PALAVRAS-CHAVE
TEXTO
Um contrato ou outro negócio jurídico é nulo (padece de nulidade) quando, devido a um vício existente no momento em que foi celebrado, não produz os efeitos jurídicos que diz produzir. A nulidade é uma forma de invalidade, contrapondo-se à anulabilidade. A nulidade é também uma forma de ineficácia, isto é, de não produção dos efeitos de um negócio. Nos termos do regime geral (artigo 286.º do Código Civil), a nulidade pode ser invocada a qualquer momento (isto é, sem prazo) por qualquer interssado, e pode (deve) ser declarada oficiosamente pelo tribunal, ou seja, mesmo que ninguém lho peça.
A diferença entre a nulidade e os restantes casos de ineficácia - por vezes chamados «ineficácia em sentido restrito» - reside na existência, essencial à nulidade, de um vício originário do negócio, que impede a produção de efeitos.
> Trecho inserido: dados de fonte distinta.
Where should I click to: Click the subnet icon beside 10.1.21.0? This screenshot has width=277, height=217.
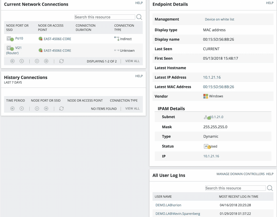[206, 117]

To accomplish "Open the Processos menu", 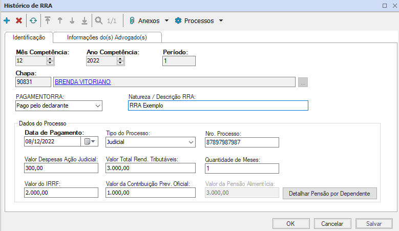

Tratar-se de um vício significa que a não produção de efeitos não é determinada pelo próprio negócio jurídico - não é, por exemplo, resultado de uma condição suspensiva acordada pelas partes - nem é produto da falta do preenchimento de algum requisito legal cuja ocorrência posterior seja vista pela lei como normal e não indesejável — não há nulidade, por exemplo, quando o negócio não produz efeitos por ter de ser homologado ou ratificado por alguém.
São nulos, p. ex. e em regra, os negócios que não obedecem à forma que a lei lhes impõe, p. ex., os negócios celebrados verbalmente quando a lei exige que o sejam por escrito.